“As sure, sir, as that I am talking to you at this moment,” returned the old man, confidently. “I could not see the rector, it is true, for the chapel was dark, but I knew the good old man’s voice well, and I know that, instead of the young man’s clergyman—if a clergyman he had with him at all—marrying them, the rector of St. John’s chapel said the ceremony over them himself.”

“Oh, if you could prove this to me!” Marion’s son said, an agony of longing in his concentrated tones.

The sexton shook his head with an air of perplexity.

“I cannot prove it, sir, except by my word, and I’ve never told any one before; but you, sir, being the son of the pretty young lady—I had seen her before, strolling with the gentleman—you being her child, have a right to know it.”

“The rector! the rector! where is he? If this is true, he can prove it,” his companion cried, starting up with excitement.

“Ah, sir, he has been dead these ten years, and there is a young man in his place who could not know anything about this,” the sexton replied, with a look of pity at the handsome young stranger who was so painfully agitated.

“And there were no other witnesses—you were the only one who saw and heard this?”

“Yes, sir, I was the only one as far as I know; but,” with sudden thought, “I’ve heard that the old rector never went to bed at night without first writing down everything that had happened during the day, and perhaps Miss Isabel—that’s the rector’s daughter, sir, as came with you hither, bless her kind heart!—perhaps she could tell you something more about it.”
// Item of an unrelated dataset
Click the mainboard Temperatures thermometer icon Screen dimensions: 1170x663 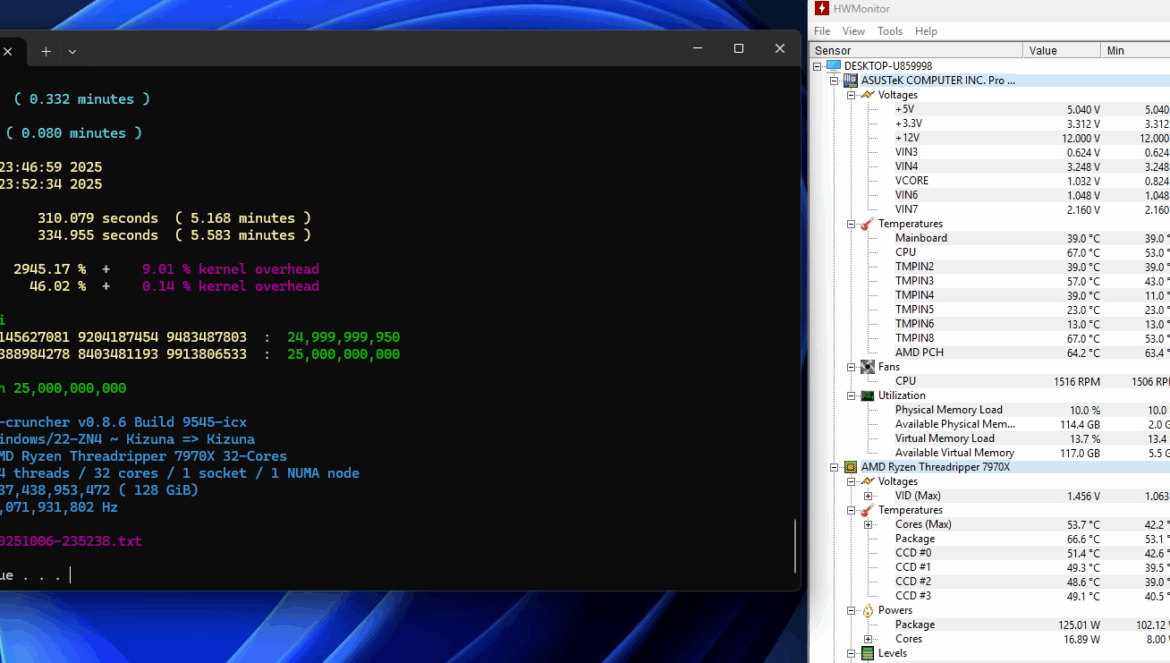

“Thank you. What you have told me to-night is of the most vital importance, as you have doubtless judged by my unavoidable excitement. If what you say can be proved, it will repair one of the greatest wrongs ever committed upon this earth,” Marion’s son replied, very gravely.

“I feared it—I feared it at the time—may God forgive me for ever betraying my trust,” murmured the old man, brokenly.